Pharmacologic Mechanism

    A) Azacitidine appears to interfere with nucleic acid metabolism prior to the steps involving cytidine and uridine since these pyrimidines reverse the antimicrobial activity of the drug. More specifically, 4 mechanisms of action for this interference with nucleic acid metabolism have been proposed (Chabner, 1982; Von Hoff et al, 1976):
    1) After preliminary phosphorylation to a triphosphate, azacitidine may become directly incorporated into DNA. Spontaneous degradation of the symmetrical triazine molecule of 5-azacitidine makes the DNA less stable and more liable to disruption of the secondary structure leading to chromosomal breakage.
    2) After conversion to a triphosphate, azacitidine competes with endogenous cytosine triphosphate for incorporation into RNA. Incorporation into newly synthesized messenger RNA produces defective mRNA that cannot code properly for protein synthesis leading to an inhibition of protein synthesis.
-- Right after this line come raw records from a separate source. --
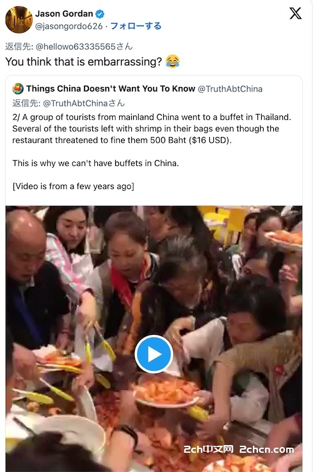
Task: Open the X logo icon
Action: [x=295, y=13]
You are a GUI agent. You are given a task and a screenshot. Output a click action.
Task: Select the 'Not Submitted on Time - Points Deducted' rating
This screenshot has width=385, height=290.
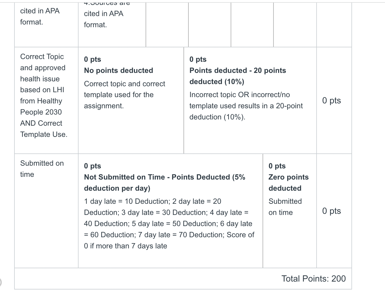165,183
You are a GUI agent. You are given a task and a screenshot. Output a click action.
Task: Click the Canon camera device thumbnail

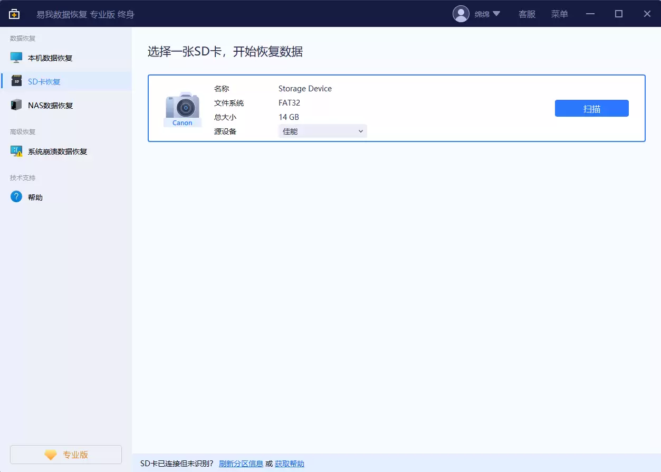[183, 108]
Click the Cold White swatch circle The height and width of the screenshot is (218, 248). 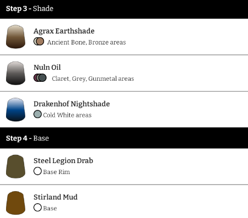point(37,114)
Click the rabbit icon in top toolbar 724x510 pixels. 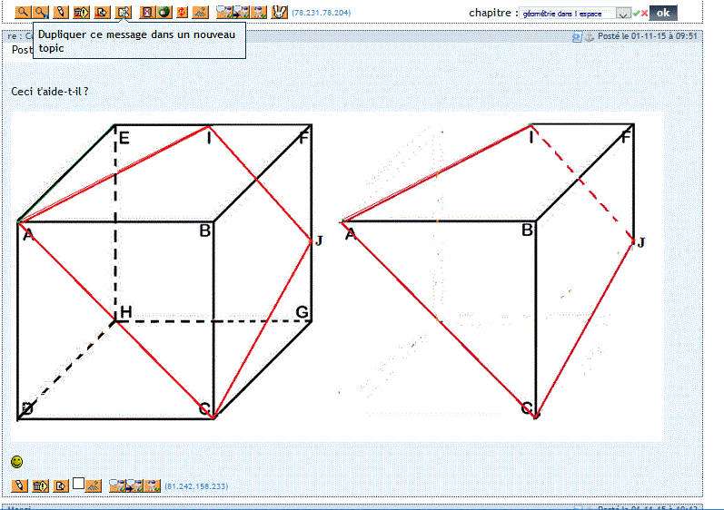coord(279,13)
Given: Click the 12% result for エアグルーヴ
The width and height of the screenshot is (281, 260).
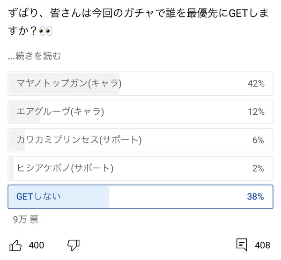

Transfer RNA is also structurally and functionally modified contributing to the inhibition of protein synthesis.
    3) Azacitidine also competes with uridine and cytidine for uridine kinase, the enzyme that catalyzes the phosphorylation of azacitidine, uridine, and cytidine. It is the first enzyme taking part in the metabolic change of azacitidine and is regarded as the rate-limiting step in the pyrimidine salvage pathway. Azacitidine binding to uridine kinase is probably competitive as uridine, cytidine, and thymidine (but not uracil or cytosine) reverse the bacteriostatic effects of azacitidine.
    4) Azacitidine monophosphate inhibits orotidylic acid decarboxylase leading to a decreased synthesis of pyrimidines by the de novo pathway. The drug has greatest cytotoxicity for cells in the DNA synthetic phase of the cell cycle (S phase), a finding consistent with a cytotoxic lesion related to DNA synthesis.
    B) In patients with myelodysplastic syndrome, azacitidine appears to restore normal growth and differentiation of bone marrow cells by causing hypomethylation of DNA and direct cytotoxicity on abnormal hematopoietic cells in the bone marrow. Hypomethylation may permit the normal functioning of genes that regulate differentiation and proliferation (Prod Info VIDAZA(R) subcutaneous injection, intravenous injection, 2012).
    C) Azacitidine may have a delayed cytotoxic effect in acute leukemia. Delayed remission and marrow repopulation have been seen in vivo and in patients with acute nonlymphoblastic leukemia. The authors postulated that azacitidine affected the stem cells of abnormal myeloblasts (Lampkin, 1985; Presant et al, 1975).
    D) Concomitant use of pyrazofurin and azacitidine result in more rapid accumulation of 5-azacitidine into and enhanced killing of rapidly dividing leukemia cells. Pyrazofurin is an inhibitor of orotidylate decarboxylase and produces marked reductions in intracellular levels of uridine triphosphate (UTP) and cytidine-5'triphosphate (CTP). These triphosphate ribonucleotides are known inhibitors of uridine-cytidine kinase, the enzyme that catalyzes the conversion of azacitidine to its monophosphate derivative. Pyrazofurin followed by azacitidine has been used for the treatment of rapidly proliferating leukemias when patients have failed more standard forms of antileukemic therapy (Cadman et al, 1978).

Physical Characteristics

    A) Azacitidine is a white to off-white solid that is soluble in dimethylsulfoxide; sparingly soluble in water, water-saturated octanol, 5% dextrose in water, N-methyl-2-pyrrolidone, normal saline, and 5% Tween 80 in water; slightly soluble in ethanol/water (50/50), propylene glycol, and polyethylene glycol; and insoluble in acetone, ethanol, and methyl ethyl ketone (Prod Info VIDAZA(R) injection, 2008).

Molecular Weight

    A) 244 (Prod Info VIDAZA(R) injection, 2008)

General Bibliography

    1) 40 CFR 372.28: Environmental Protection Agency - Toxic Chemical Release Reporting, Community Right-To-Know, Lower thresholds for chemicals of special concern. National Archives and Records Administration (NARA) and the Government Printing Office (GPO). Washington, DC. Final rules current as of Apr 3, 2006.